◆ **TASK DESCRIPTION**
Starting at the line holding "Select the お客様共有ファイル tab" and finishing at the line holding "Given: Click the placeholder text 输入快照描述信息", transcribe the material exactly, keeping both ends but no pictures.

◆ **SUPPLIED ENTRIES**
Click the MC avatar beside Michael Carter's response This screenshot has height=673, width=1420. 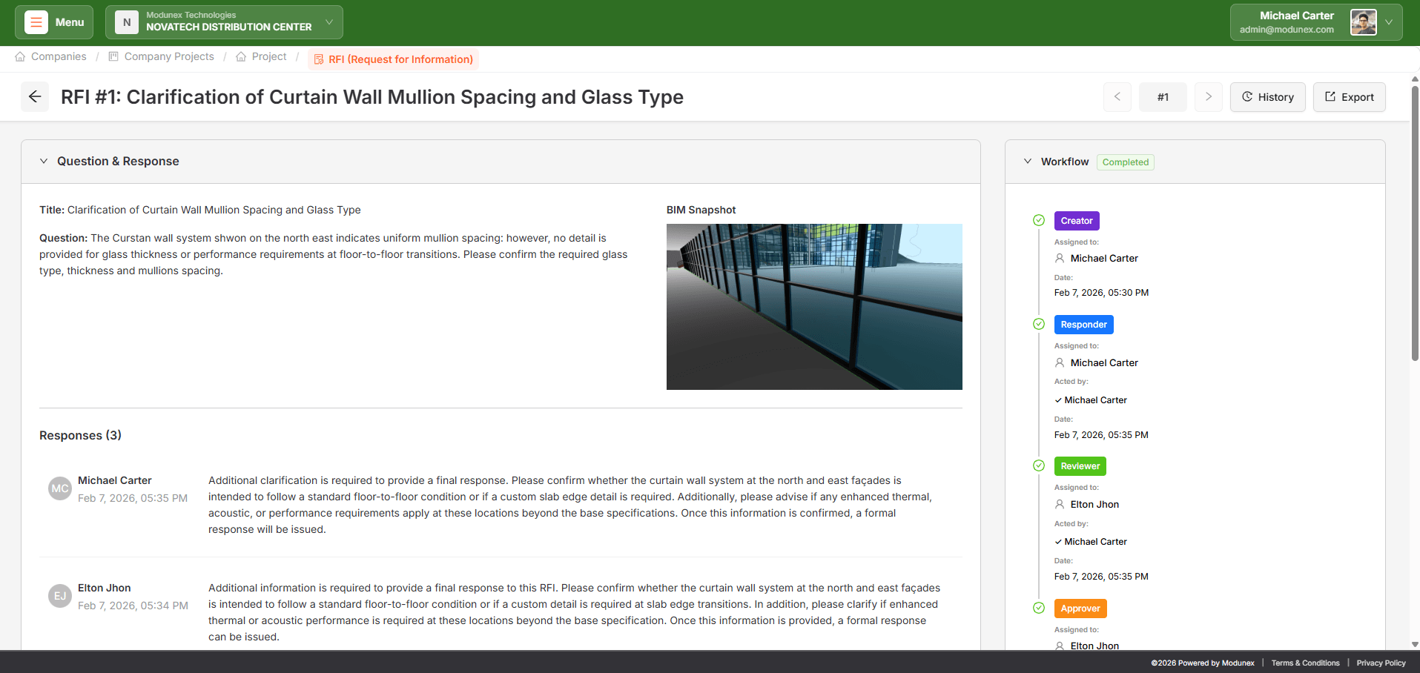pyautogui.click(x=60, y=488)
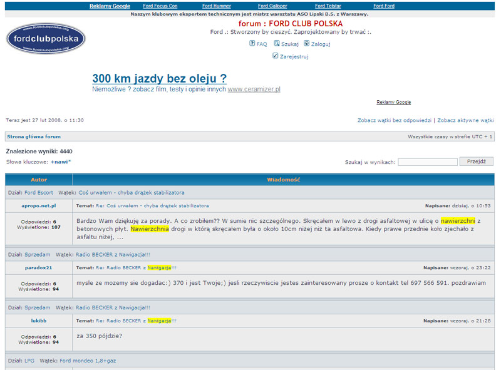Visit the www.ceramizer.pl link
Image resolution: width=501 pixels, height=370 pixels.
tap(254, 90)
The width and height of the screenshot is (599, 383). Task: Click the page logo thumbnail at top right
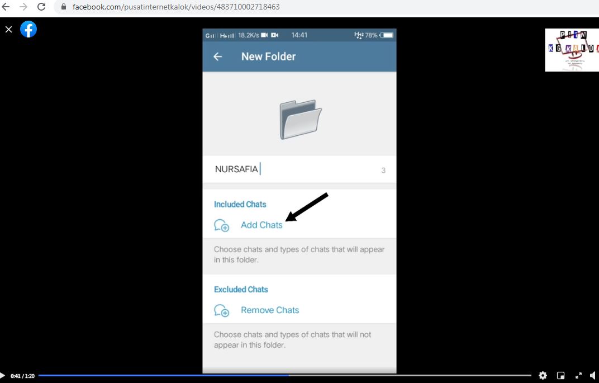pos(571,50)
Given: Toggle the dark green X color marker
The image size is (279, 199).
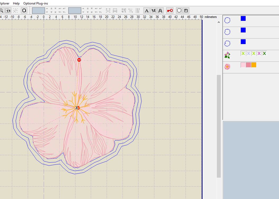Looking at the screenshot, I should tap(264, 54).
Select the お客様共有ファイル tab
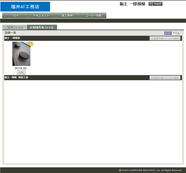The height and width of the screenshot is (173, 186). pyautogui.click(x=42, y=27)
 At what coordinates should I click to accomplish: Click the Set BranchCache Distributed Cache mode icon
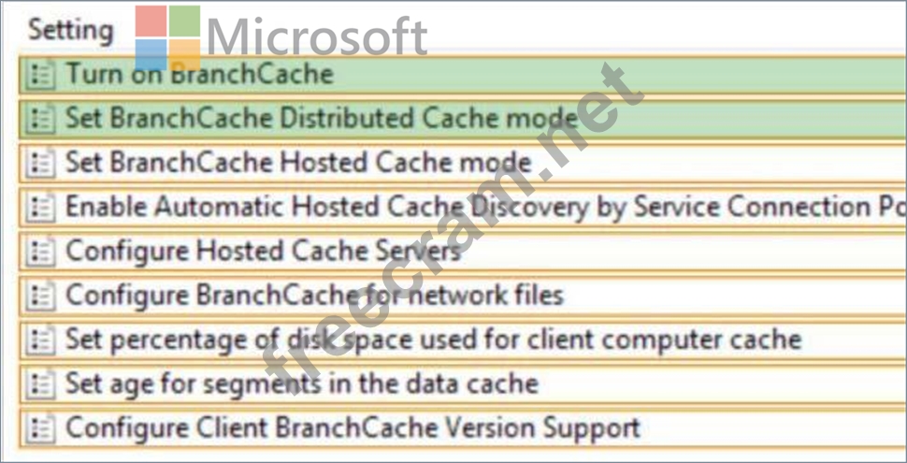coord(41,119)
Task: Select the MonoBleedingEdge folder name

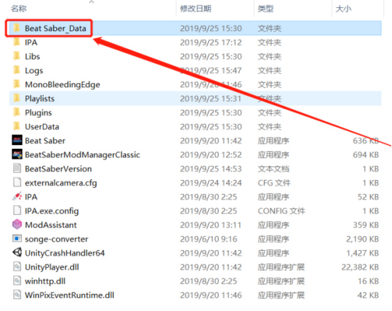Action: 62,84
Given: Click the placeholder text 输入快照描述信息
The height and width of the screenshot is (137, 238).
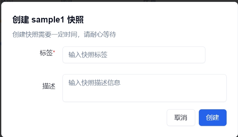Looking at the screenshot, I should (94, 83).
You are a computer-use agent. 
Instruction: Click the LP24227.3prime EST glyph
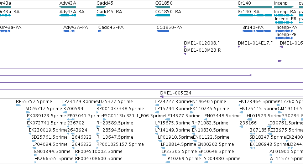[157, 105]
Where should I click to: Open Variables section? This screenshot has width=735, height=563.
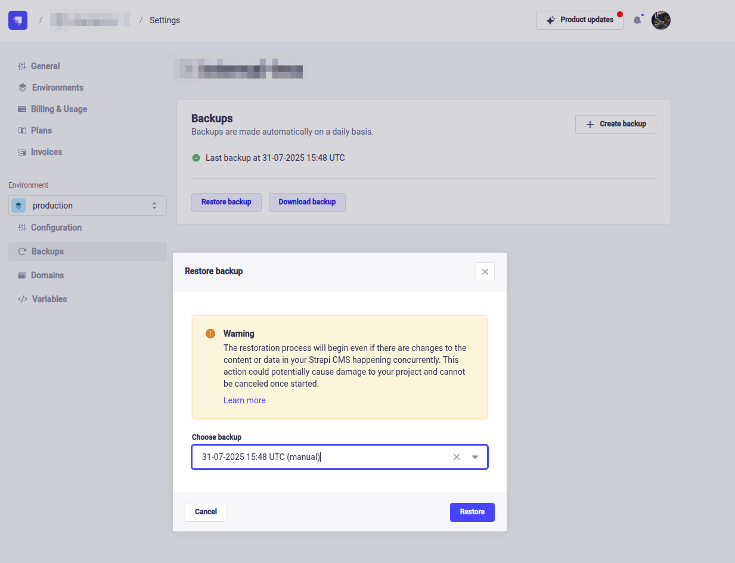[49, 299]
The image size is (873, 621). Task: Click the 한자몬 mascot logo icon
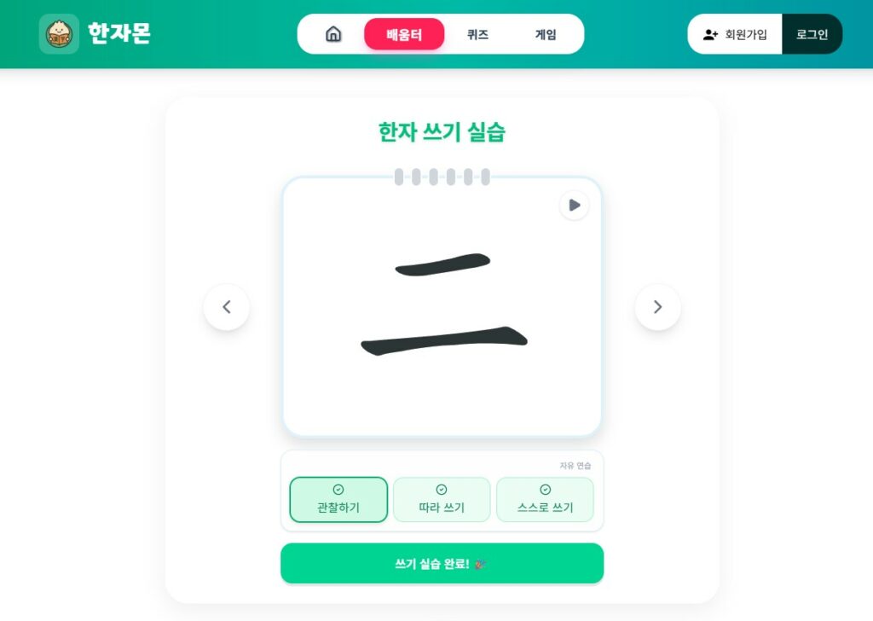(x=59, y=34)
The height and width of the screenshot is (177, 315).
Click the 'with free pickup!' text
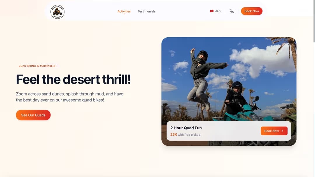[x=190, y=135]
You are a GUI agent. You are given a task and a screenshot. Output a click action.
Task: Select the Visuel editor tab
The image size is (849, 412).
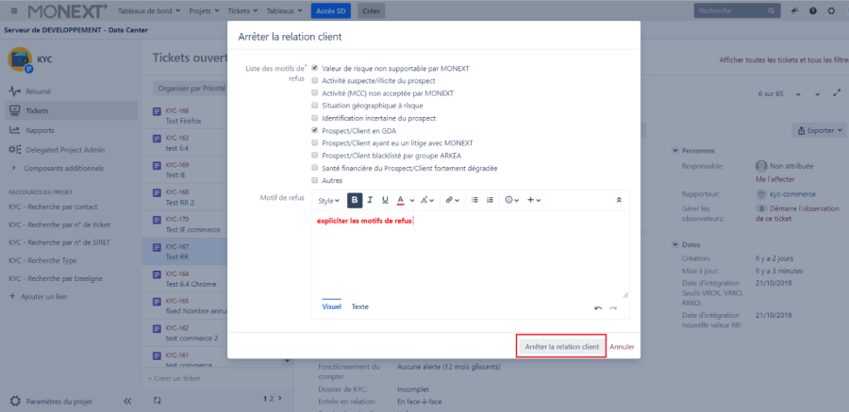[x=331, y=306]
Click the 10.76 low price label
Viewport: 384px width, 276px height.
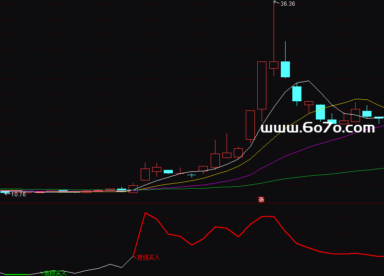pos(18,194)
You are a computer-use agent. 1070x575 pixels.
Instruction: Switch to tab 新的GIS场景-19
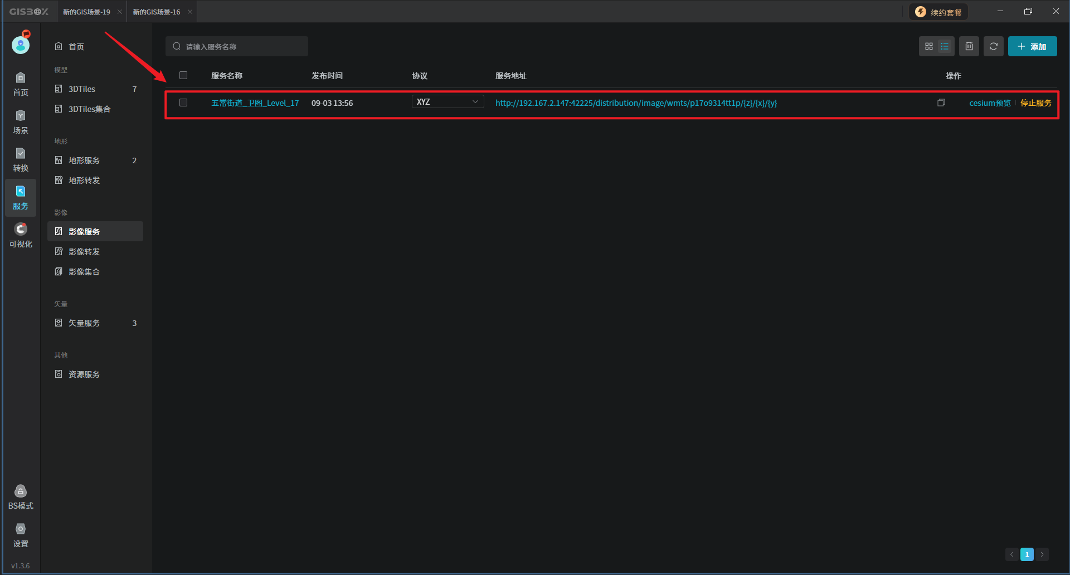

◆ **SOLUTION**
Select the お客様共有ファイル tab
The height and width of the screenshot is (173, 186). pyautogui.click(x=42, y=27)
 At what coordinates should I click to accomplish: Click the Set BranchCache Distributed Cache mode icon
coord(41,119)
Task: Select the MonoBleedingEdge folder name

Action: 62,84
Given: Click the placeholder text 输入快照描述信息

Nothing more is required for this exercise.